Several years back, I gave up meat for Lent. AS much as I craved it, I stood firm. That Lent I lost weight and felt healthier than I have ever felt in years. Yet the siren song of a Quarter Pounder, of Fried Chicken, of Ribeye was just too much and ate meat like a mad man (which made me sick initially). I usually associated vegetarianism with malnourished hippie types who look anemic. Not being the hippie type ( I like bathing and all), I eschewed vegetarianism as a lifestyle and gobbled meat like a true carnivore.
On Camp Maccabee I came across two young men who were vegetarians. They were not anemic hippie types (though after a few of the outings they desperately needed a shower). IN fact, they looked quite healthy. After teasing them a bit, I started to remember how good I felt that Lent way back when and decided to use my birthday again (as I did with smoking) as a time to start a new path. So, at least for one year, I am going to try the vegetarian diet. Sure, I might drool every time I pass a herd of cows and contemplate a little steak tartar (or steak mooing). But I have battling weight now for 20 years and coming our on the losing end. So, Forest and Beket, either I will thankful for meeting you a year from now or my head will buried in an all you can eat meat buffet, ripping and snarling through the buffet like a lion tearing through a Wildebeest.

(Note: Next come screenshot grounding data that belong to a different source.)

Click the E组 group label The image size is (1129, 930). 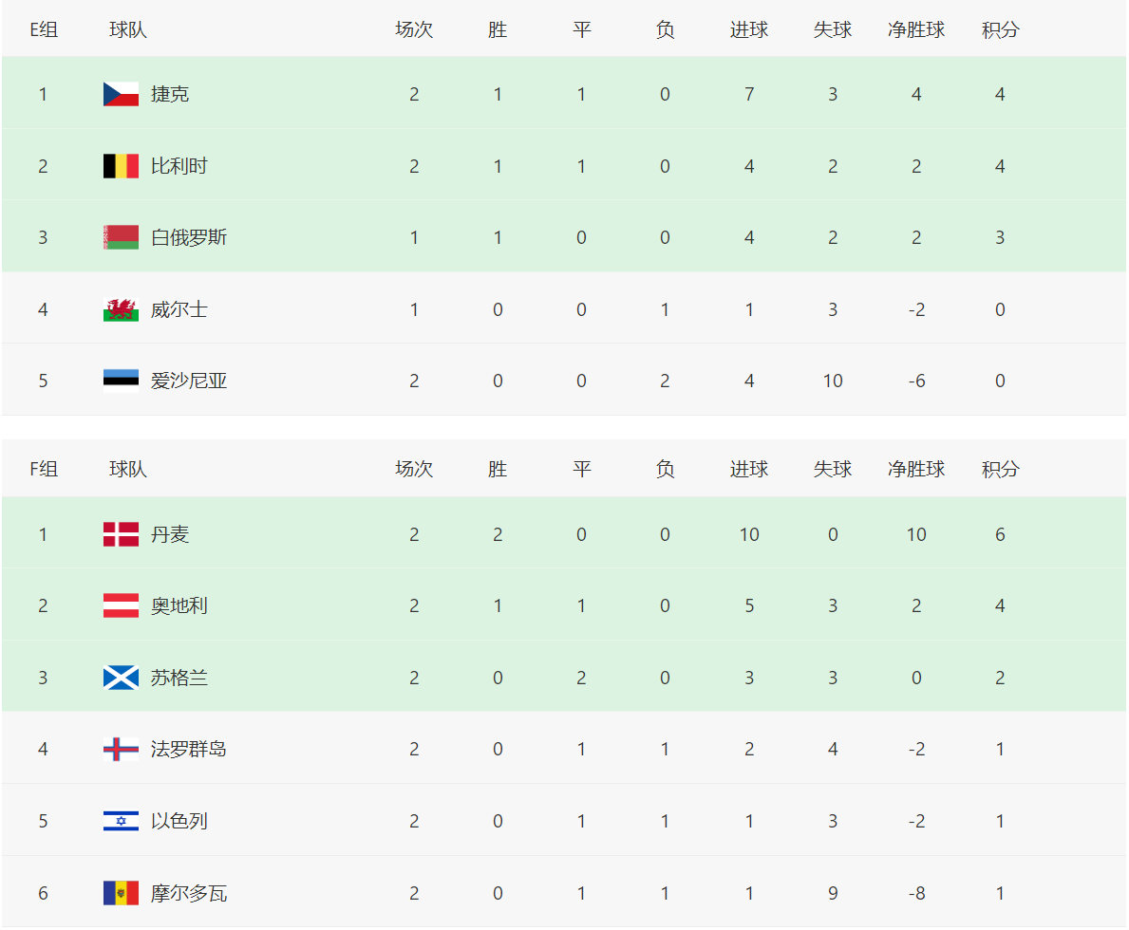coord(43,29)
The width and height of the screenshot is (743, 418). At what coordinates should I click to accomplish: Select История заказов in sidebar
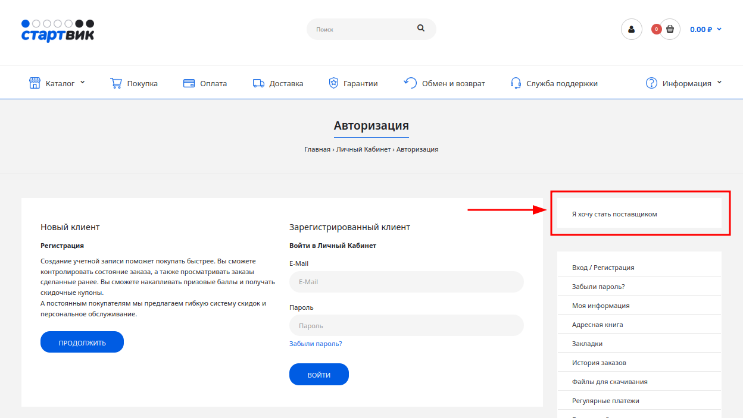(x=599, y=363)
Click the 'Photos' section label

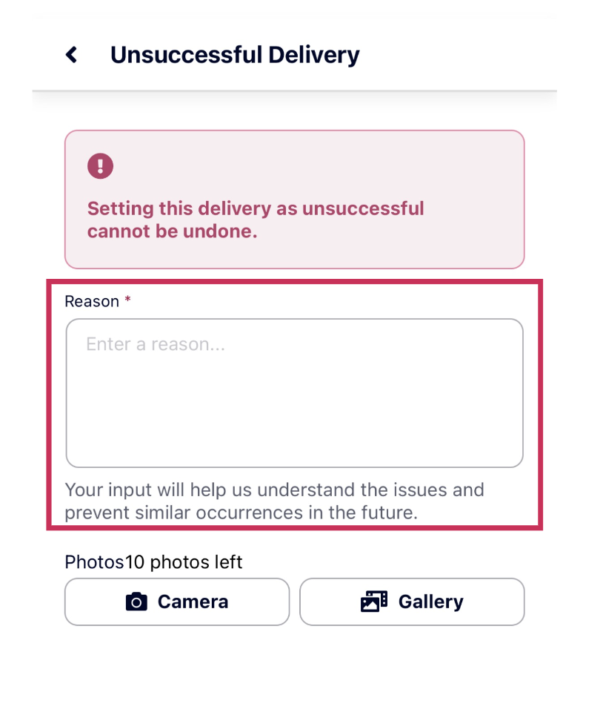pos(95,562)
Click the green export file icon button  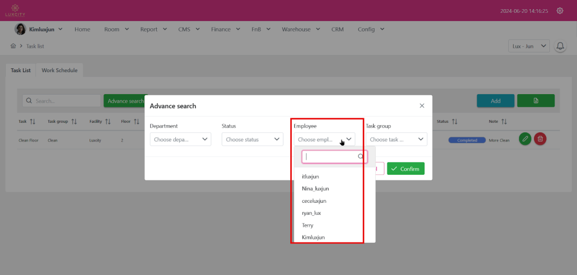point(535,101)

So my vegetarianism is not a political statement (I will still loathe PETA), it is a health statement for me, with the possible exception of a certain priest friend of mine whose entire diet consist of meat, I'll not look at you when you eat meat as if you are beating puppies. Ergo, please don't look at me as if I am some wild eyed hippie who needs a bath...even if I need the latter:)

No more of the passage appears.